Prohibiting HTML Tags

We proceed differently when it comes to prohibiting HTML tag input. The function NoHtml() is not used to validate the text value but to directly remove all the HTML tags from it. The function then returns the cleaned up text.

50: function noHtml(txt) {
51:    a = txt.indexOf('<');
52:    b = txt.indexOf('>');
53:    len = txt.length;
54:    c = txt.substring(0, a);
55:    if(b == -1) {
56:       b = a;
57:    }
58:    d = txt.substring((b + 1), len);
59:    txt = c + d;
60:    cont = txt.indexOf('<');
61:    if (cont != -1) {
62:      txt = noHtml(txt);
63:    }
64:    return txt;
65: }

As we know that an HTML tag starts with < and ends with >, the first step is to obtain the position of the first < and the first > (lines 51 to 52).

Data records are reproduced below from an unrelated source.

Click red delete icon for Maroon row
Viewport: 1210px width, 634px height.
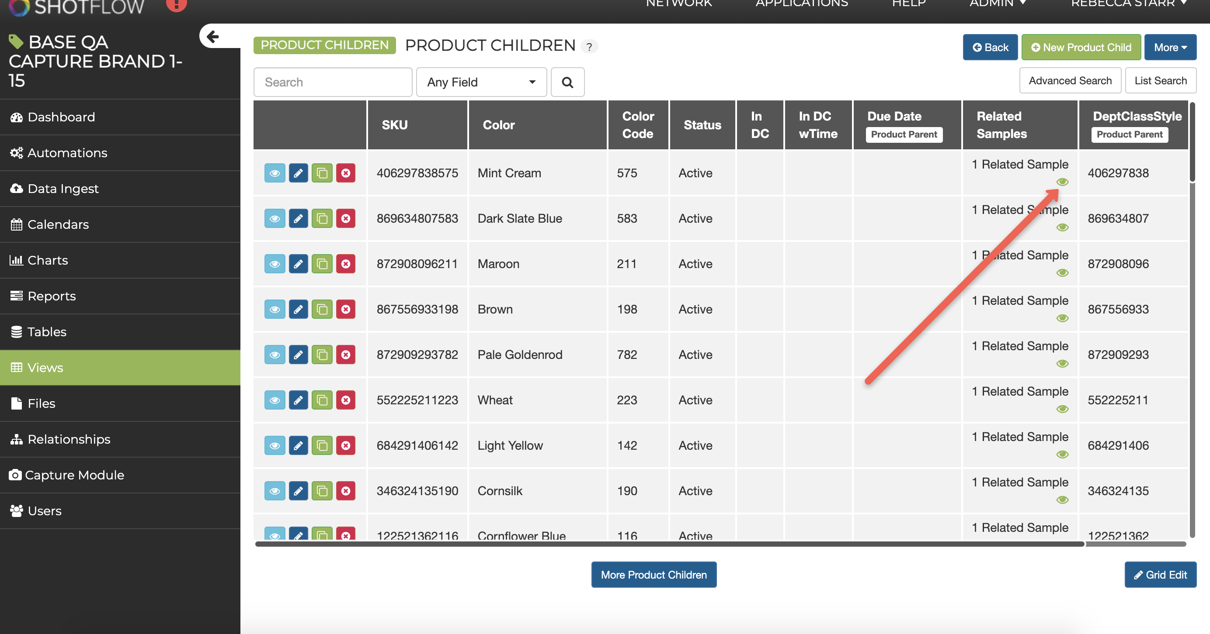coord(346,264)
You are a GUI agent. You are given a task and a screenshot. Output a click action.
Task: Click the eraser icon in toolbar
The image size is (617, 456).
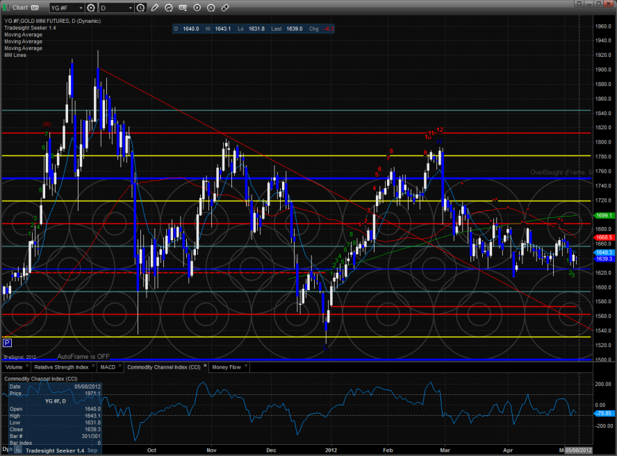(x=225, y=8)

Once we know the positions and the text length, it is then easy to remove the tag. The data on both sides of the tag is saved in two temporary variables (lines 53 to 58), which are subsequently concatenated to build up the text again (line 59).

This process can only deal with the first tag. To remove all the tags from the text value, the function needs to be recursive, i.e. it has to be able to call itself (lines 61 to 63). By the end of the process, all the tags will have been stripped from the text.